I would like to see the idea of a new home for the museum integrated into the planning of the future Malmö, where arts and culture must be an organic part of city planning. We are now hoping for a renewed mission to keep delving into this question from various perspectives. In what way can the museum be developed? What international museum models can we learn from?
Matts and Cecilia, together you have curated Show and Tell starting from the report about new facilities for the museum from earlier this year. In what way does the current exhibition intervene in ongoing discussions about the future of the museum?
Our conversation began a year ago with a course that Matts initiated at the Art Academy. Together with the masters students we looked more closely at the museum’s history, its ideological background as well as the museum as a framework for artistic intervention. We also made the exhibition Museet /The Museum/المتحف, which took place in several of the museum’s galleries. At the same time, Cecilia was working on the report “On functional spaces for the organization and collection of the museum”. Why not continue the discussion in the form of an exhibition? This is reason for Show and Tell. In what way can different artworks and practices be activated by being placed next to each other? What would be urgent to show in a future museum? We asked these questions to ten artists participating in Show and Tell, and their answers became part of the exhibition as well, through the lovely interview films made by Sofia Landström.

You will also show a number of works that deal specifically with the question of what an art museum is or should be.
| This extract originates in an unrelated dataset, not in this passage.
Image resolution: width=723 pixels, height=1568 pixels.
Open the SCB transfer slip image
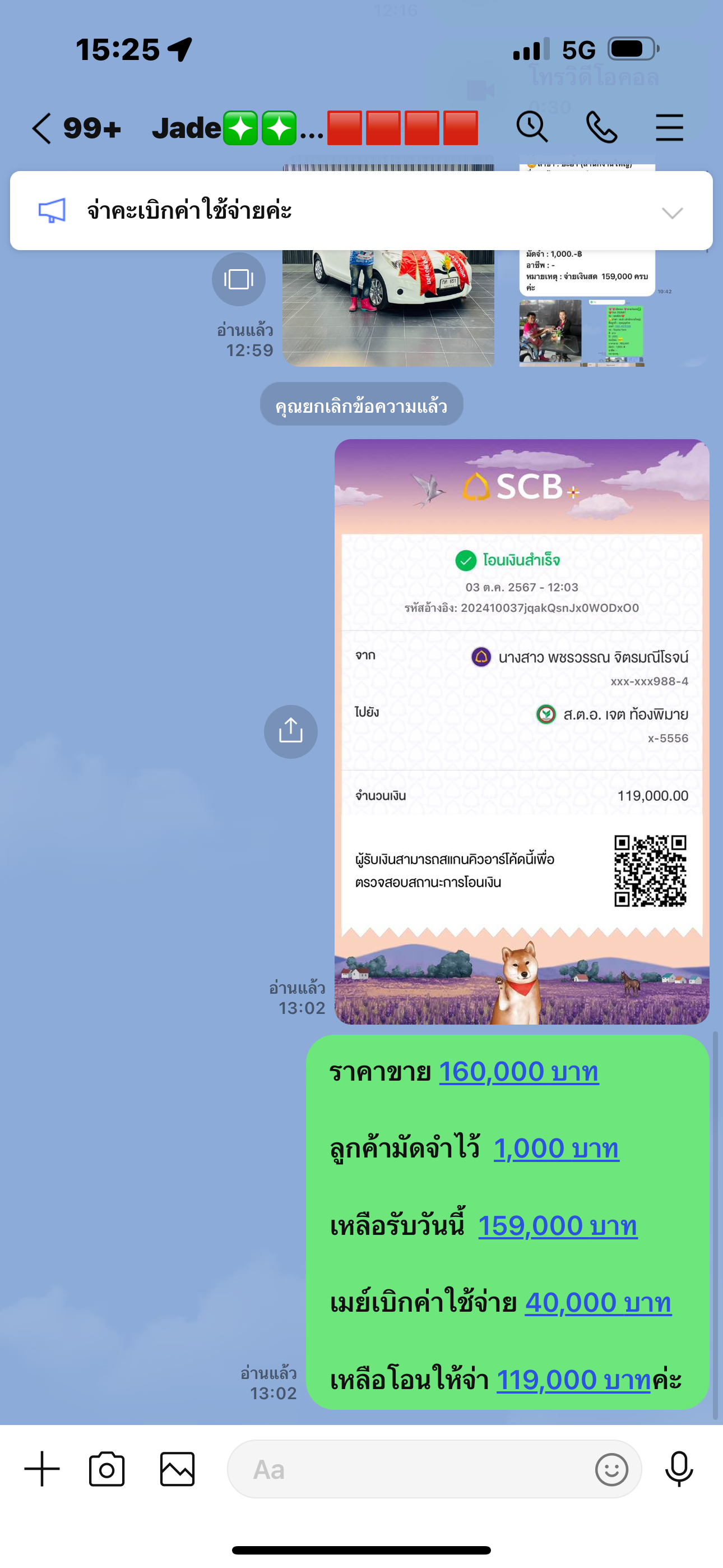(522, 732)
Could you say something about the different perspectives of the exhibition?
The exhibition is divided into eleven parts that in different ways reflect on and skew the nordic profile of the collection, offer new and alternative readings of the material and interrogate the present. One of the perspectives we have developed is the ways in which a museum of images can be thought in a more globalized and digitalized world. Lisa Tan’s video installation The Waves (2014–15) is a work that helps us address these questions, in dialogue with a salon-style hanging from the late 19th century, confusingly similar to a google image search. There is also an historical perspective illuminating the history of the museum itself from the end of the war in 1945, and a hint at Christian Boltanski’s fantastic project Museum Södra Förstadsgatan, which was exhibited at Malmö Konsthall in 1994.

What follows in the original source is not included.